Cytoplasmic ß-actin mRNA localization was initially observed using in situ hybridization in chicken embryonic skeletal myoblasts and fibroblasts (Lawrence and Singer 1986). Later reporter plasmids expressing different regions of the 3’-UTR of ß-actin mRNA demonstrated that a 54-nucleotide cis-acting “zipcode” element was responsible for the localization of ß-actin mRNA to the cellular periphery (Kislauskis et al. 1994). This 54-nucleotide zipcode sequence is conserved from chicken to mouse and human ß-actin 3’-UTRs.

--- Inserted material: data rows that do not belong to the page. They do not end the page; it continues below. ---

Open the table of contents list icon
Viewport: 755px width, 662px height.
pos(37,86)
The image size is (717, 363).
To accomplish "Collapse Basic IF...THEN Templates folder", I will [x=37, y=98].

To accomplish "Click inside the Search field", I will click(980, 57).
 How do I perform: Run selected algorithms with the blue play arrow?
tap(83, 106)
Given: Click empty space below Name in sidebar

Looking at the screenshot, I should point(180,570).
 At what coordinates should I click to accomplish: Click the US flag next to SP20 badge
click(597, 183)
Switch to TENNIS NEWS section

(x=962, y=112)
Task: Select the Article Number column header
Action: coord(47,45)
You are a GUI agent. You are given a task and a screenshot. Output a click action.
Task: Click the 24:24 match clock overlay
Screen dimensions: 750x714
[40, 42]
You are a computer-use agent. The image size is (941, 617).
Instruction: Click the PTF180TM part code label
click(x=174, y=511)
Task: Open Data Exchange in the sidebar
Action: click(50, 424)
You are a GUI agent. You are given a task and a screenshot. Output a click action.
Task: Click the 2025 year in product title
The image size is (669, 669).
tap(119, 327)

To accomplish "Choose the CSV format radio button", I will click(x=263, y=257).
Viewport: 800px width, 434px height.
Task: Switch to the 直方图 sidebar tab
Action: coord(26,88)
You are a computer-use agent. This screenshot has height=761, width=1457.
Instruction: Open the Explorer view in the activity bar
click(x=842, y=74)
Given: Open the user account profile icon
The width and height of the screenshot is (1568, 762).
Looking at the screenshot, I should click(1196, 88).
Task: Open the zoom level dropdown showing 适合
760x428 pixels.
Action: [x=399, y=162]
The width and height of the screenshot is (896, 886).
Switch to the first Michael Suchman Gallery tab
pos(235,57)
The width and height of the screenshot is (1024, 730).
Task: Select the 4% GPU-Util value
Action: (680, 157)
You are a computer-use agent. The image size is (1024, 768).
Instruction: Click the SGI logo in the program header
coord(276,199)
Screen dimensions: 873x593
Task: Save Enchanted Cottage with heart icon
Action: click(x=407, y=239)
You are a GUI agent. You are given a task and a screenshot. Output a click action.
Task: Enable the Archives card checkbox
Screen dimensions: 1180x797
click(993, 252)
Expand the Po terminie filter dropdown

Zipcode Binding Protein 1 (ZBP1; also called IGF2BP1), the key RBP that binds the 54-nucleotide zipcode in the nucleus and regulates localization and translational repression of ß-actin mRNA in the cytoplasm (Farina et al. 2003; Hüttelmaier et al. 2005; Oleynikov and Singer 2003; Wu et al. 2015; Pan et al. 2007), was identified by UV cross linking and affinity purification (Ross et al. 1997). Subsequently, a number of RBPs homologous to ZBP1 were also discovered in human, mouse, flies and frogs (Yisraeli 2005). A timeline highlighting ZBP’s role as a critical RBP for β-actin mRNA localization in different cell types has been illustrated in Figure 1.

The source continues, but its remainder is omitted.